** Provided data **
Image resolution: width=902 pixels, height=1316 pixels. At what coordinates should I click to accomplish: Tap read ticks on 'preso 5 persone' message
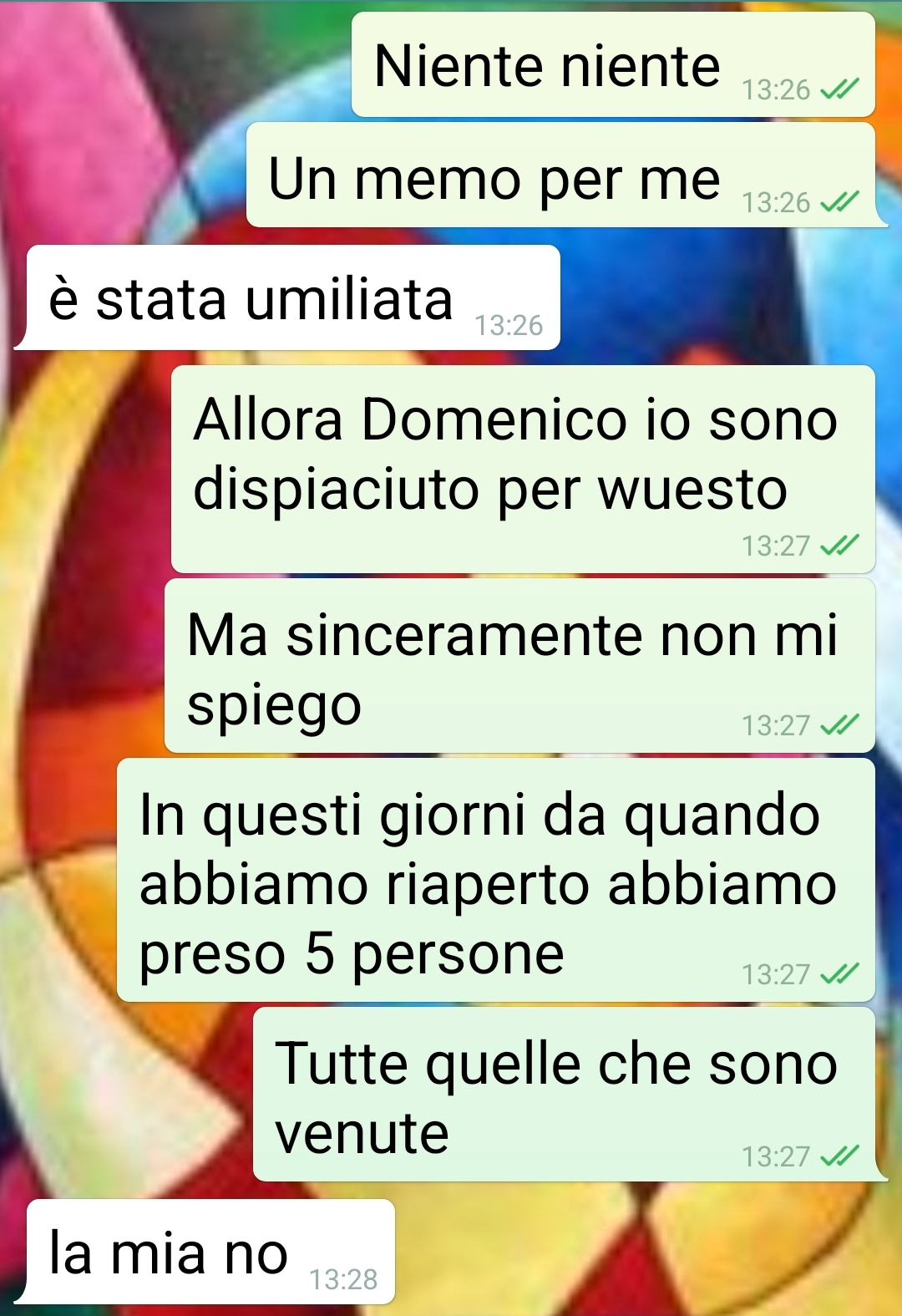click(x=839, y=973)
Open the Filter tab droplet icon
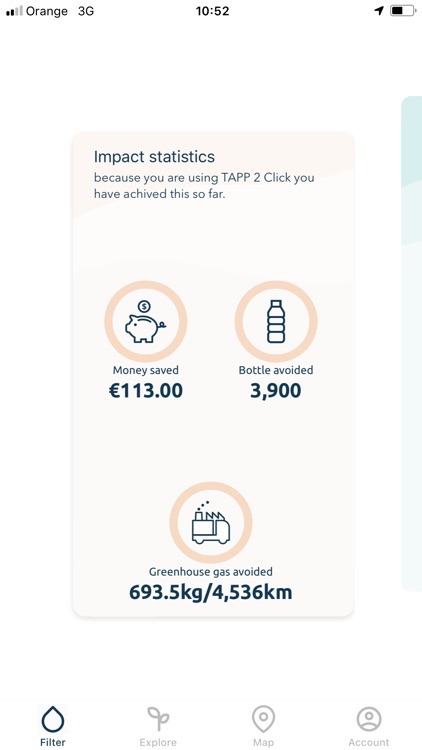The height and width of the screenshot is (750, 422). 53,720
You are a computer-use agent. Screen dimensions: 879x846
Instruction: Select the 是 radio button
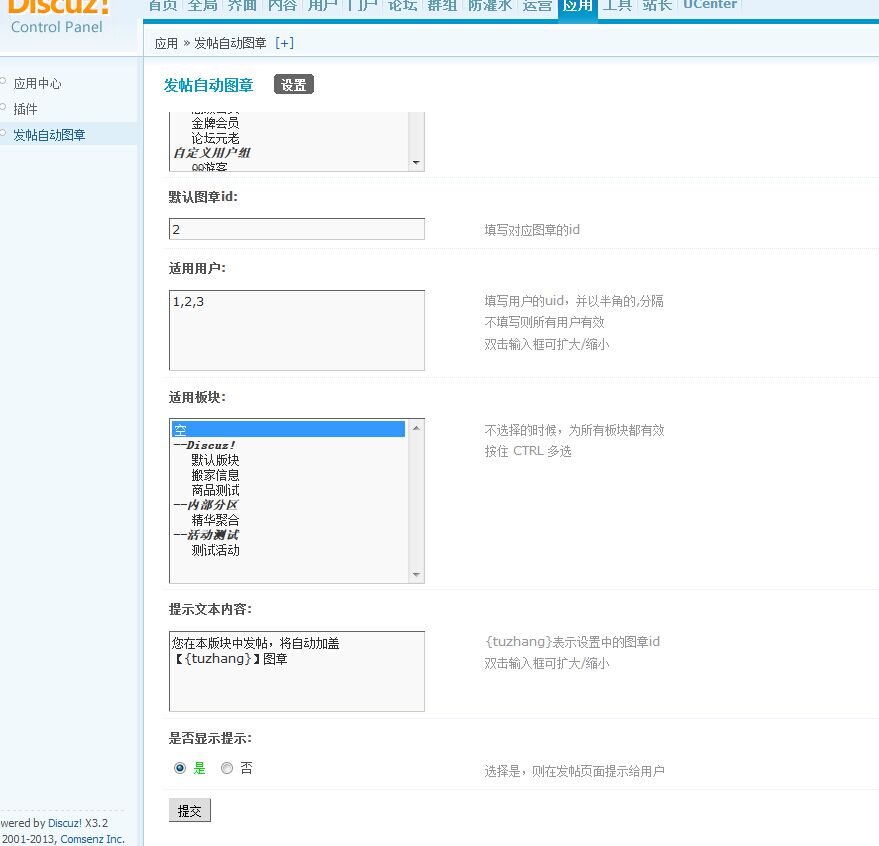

** Required work **
Reproduce the data above line for line, omitting the pictures.

** Output for this exercise **
Image resolution: width=902 pixels, height=1316 pixels. At what coordinates should I click to accomplish: Tap read ticks on 'preso 5 persone' message
click(x=839, y=973)
Open the Filter tab droplet icon
The height and width of the screenshot is (750, 422). 53,720
You are a computer-use agent. Screen dimensions: 879x846
Instruction: Select the 是 radio button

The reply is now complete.